Stored dataset items:
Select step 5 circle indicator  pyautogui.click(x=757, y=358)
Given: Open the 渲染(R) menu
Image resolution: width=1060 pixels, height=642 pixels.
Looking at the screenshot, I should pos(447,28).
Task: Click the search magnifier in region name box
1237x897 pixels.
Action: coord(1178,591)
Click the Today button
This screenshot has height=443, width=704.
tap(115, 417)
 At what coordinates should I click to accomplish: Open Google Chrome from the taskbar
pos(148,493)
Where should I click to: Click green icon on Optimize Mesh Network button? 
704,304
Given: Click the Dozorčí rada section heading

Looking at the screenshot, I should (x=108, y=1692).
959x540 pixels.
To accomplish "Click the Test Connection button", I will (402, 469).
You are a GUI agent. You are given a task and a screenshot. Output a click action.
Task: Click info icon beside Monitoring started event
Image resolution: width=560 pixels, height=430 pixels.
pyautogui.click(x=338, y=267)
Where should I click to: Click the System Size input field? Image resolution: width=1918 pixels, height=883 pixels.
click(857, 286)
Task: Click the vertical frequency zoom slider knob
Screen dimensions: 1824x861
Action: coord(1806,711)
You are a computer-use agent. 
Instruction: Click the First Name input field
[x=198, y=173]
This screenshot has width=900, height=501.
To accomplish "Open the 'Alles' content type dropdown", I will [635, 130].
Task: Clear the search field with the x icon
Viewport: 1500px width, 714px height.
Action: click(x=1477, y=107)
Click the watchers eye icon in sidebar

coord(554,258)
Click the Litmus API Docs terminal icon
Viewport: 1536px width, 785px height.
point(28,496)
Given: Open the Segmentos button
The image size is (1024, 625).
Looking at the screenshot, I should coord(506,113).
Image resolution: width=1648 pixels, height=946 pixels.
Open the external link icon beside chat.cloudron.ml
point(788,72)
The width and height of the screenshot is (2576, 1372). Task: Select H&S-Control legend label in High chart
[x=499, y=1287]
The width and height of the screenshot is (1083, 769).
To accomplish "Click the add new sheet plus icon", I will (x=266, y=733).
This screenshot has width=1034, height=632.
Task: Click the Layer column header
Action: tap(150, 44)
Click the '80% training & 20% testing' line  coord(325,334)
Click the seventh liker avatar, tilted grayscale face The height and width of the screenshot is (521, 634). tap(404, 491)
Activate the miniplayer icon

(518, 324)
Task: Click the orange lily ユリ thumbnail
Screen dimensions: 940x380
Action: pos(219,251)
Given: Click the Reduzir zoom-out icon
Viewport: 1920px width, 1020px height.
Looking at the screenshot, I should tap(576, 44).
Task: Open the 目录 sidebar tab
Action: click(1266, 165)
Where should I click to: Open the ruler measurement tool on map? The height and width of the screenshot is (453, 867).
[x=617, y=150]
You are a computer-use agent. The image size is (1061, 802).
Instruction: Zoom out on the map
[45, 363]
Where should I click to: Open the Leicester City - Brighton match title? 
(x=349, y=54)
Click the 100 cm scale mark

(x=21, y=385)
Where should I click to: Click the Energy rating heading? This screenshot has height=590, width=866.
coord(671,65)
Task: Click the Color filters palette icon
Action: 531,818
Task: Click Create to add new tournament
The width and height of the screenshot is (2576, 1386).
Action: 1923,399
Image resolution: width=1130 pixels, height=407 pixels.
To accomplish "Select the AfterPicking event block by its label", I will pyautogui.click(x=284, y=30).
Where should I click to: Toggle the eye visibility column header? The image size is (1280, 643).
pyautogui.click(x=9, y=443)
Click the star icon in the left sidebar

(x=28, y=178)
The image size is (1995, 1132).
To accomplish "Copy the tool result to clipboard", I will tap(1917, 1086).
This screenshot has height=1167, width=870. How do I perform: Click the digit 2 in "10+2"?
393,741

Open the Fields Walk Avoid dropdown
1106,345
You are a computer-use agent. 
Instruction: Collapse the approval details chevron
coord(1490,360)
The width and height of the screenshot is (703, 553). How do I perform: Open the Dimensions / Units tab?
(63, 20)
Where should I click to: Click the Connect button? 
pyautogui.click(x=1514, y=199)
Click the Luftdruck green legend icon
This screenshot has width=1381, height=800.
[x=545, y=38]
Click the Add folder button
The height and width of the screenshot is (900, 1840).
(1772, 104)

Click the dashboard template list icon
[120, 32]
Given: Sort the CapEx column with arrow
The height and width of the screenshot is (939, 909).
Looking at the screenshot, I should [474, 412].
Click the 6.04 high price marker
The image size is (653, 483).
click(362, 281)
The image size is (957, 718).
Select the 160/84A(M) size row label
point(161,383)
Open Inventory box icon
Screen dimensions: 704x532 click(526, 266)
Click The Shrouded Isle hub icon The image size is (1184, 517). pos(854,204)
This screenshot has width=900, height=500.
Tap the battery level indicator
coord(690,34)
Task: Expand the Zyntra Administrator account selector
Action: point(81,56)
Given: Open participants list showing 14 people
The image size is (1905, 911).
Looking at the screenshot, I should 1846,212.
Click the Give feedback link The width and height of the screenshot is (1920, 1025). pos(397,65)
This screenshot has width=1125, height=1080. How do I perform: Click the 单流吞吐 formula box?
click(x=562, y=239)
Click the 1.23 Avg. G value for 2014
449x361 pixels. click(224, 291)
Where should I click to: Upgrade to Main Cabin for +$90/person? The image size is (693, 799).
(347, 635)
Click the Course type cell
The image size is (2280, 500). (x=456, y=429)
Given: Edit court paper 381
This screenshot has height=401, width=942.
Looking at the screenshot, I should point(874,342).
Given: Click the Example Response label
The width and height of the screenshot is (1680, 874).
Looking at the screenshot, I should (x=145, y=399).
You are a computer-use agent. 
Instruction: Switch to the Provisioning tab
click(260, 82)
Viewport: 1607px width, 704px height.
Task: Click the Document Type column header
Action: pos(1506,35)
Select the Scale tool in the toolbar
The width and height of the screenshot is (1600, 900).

Problem description: Starting from the line that contains "Given: Click the Example Response label", transcribe each line to the end of the records above. Please add nothing.

Response for this exercise:
Given: Click the Example Response label
The width and height of the screenshot is (1680, 874).
Looking at the screenshot, I should (x=145, y=399).
You are a computer-use agent. 
Instruction: Switch to the Provisioning tab
click(260, 82)
Viewport: 1607px width, 704px height.
Task: Click the Document Type column header
Action: pos(1506,35)
Select the Scale tool in the toolbar
The width and height of the screenshot is (1600, 900).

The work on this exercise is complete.